The woman who asked us to do this gave us no insight into why she needed a living judge statue. We're a little worried that it's going to be some sort of weird porn thing, or maybe a presidential assassination attempt. I was really flattered that Will asked me to work on this with him. His job, Craftsperson, is totally the job that I want someday. He gets to do everything, making hats, dye-ing, distressing, fat suits, armor. (On the other hand maybe I would miss dress making- AH! I don't know, this is why I'm the intern.) The best part about minty statue man is that I'm getting paid $800! That will quadruple my bank account.

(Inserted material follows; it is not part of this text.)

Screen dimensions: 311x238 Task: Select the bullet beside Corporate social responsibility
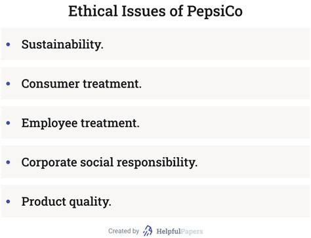[9, 162]
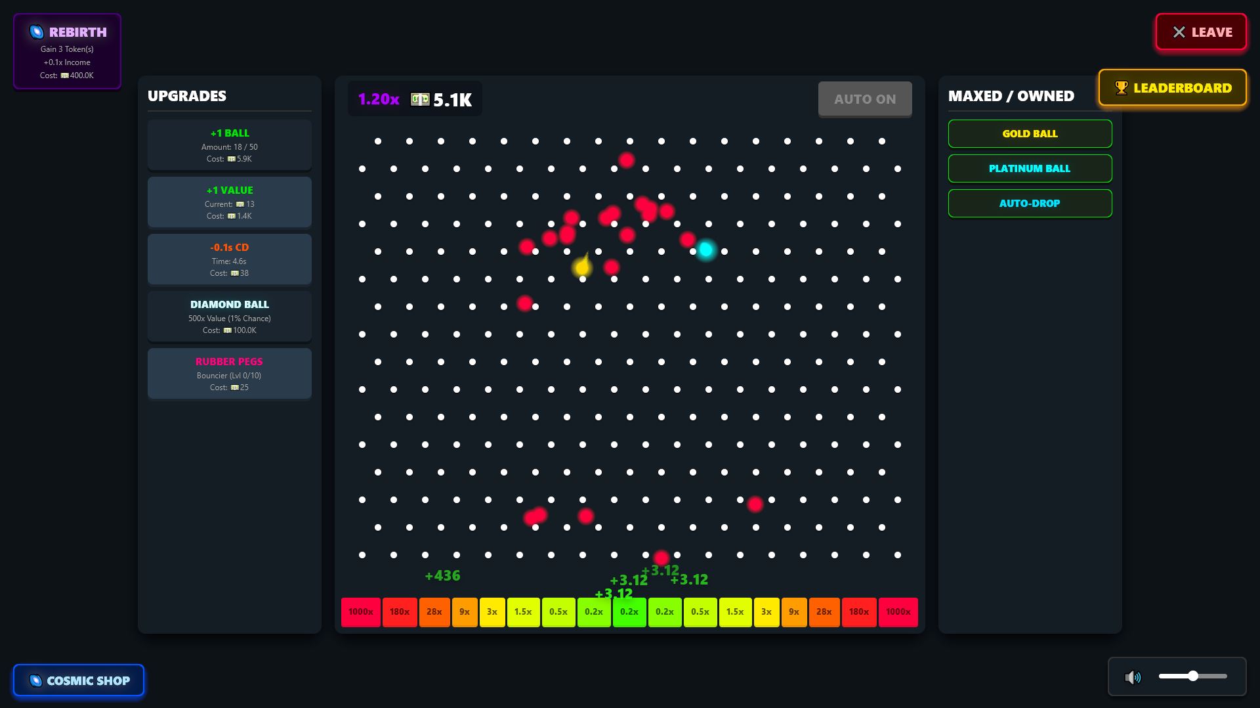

Wednesday, January 2, 2008

Mock it up

I had a really fun day at work today. Even though it’s exciting to run wardrobe and be part of the show every night, I'm glad to be back in the shop. I'm always endlessly optimistic about the new show (and totally disparaging after it opens) but so far I love Rosencrantz and Guildenstern. The designer is a woman named Candy, who is very into using fashion for inspiration. She gave us a bunch of shoots from Italian Vogue as research. Totally a change from the last three shows. This is the pattern Jill draped and had me mock up today.

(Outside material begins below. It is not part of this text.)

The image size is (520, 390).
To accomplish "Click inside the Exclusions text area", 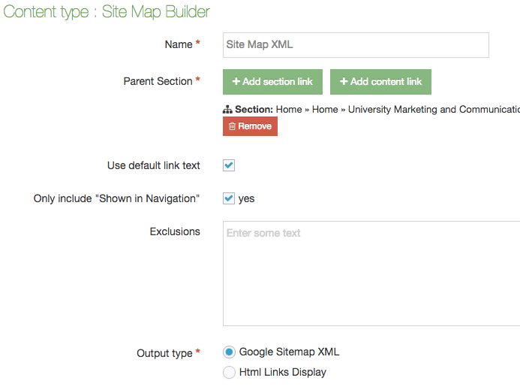I will pos(371,274).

The sleeve is the long piece sticking out the back, so when it was sewn, I didn't have to set a sleeve, I just went all the way up the side. I learned that's called a kimono sleeve. It’s going to be fierce when it’s done in the real fabric, which is shiny and dark blue.



It goes over a sexy sheath dress, and will be worn by the character Gertrude. Because the sleeves were kimono sleeves, they needed gussets, which Jill showed me how to do. I think I may have done that before as a sample, but with Jill instruction it was much easier, though mine didn't look quite as nice as Jill’s.



Jill had Sarah working on Ophelia's mock up, which was beautiful.



This is the image we were given to work with.



Tomorrow Jill is going to pattern the dress that Alfred is going to wear. Yes, I said Alfred. The character is apparently a boy-whore. And he wears a Shakespearean style dress. I hope I get to work on it.

Tuesday, January 1, 2008

Knitting the night away


I was inspired by my old friend Laurel to write about knitting things, which is what she does on her blog, www.wildthreads.blogspot.com. I am falling in love with this as I knit it. It's a very simple lace pattern called "feather and fan," and I'm doing it with fingering weight sock yarn.
I know it's a little bit your hippie gramma's summer house, but hey, thats me and I love it! Here's a picture of the yarn as I was balling it up.
The other thing I'm really excited about right now is the sparkley yarn my friend Nora made me for ChristmaKwanzaakkkauh. That's right, I said made, as in spun herself! A skill that astounds me. I can't wait to make myself a little blue hat out of it!

I’ve been having this really insane urge to photograph and catalog all of my yarn and the projects I want to make. I geuss that was also inspired by Laurel, and her membership in the website Ravelry. I don’t know if I can go there yet.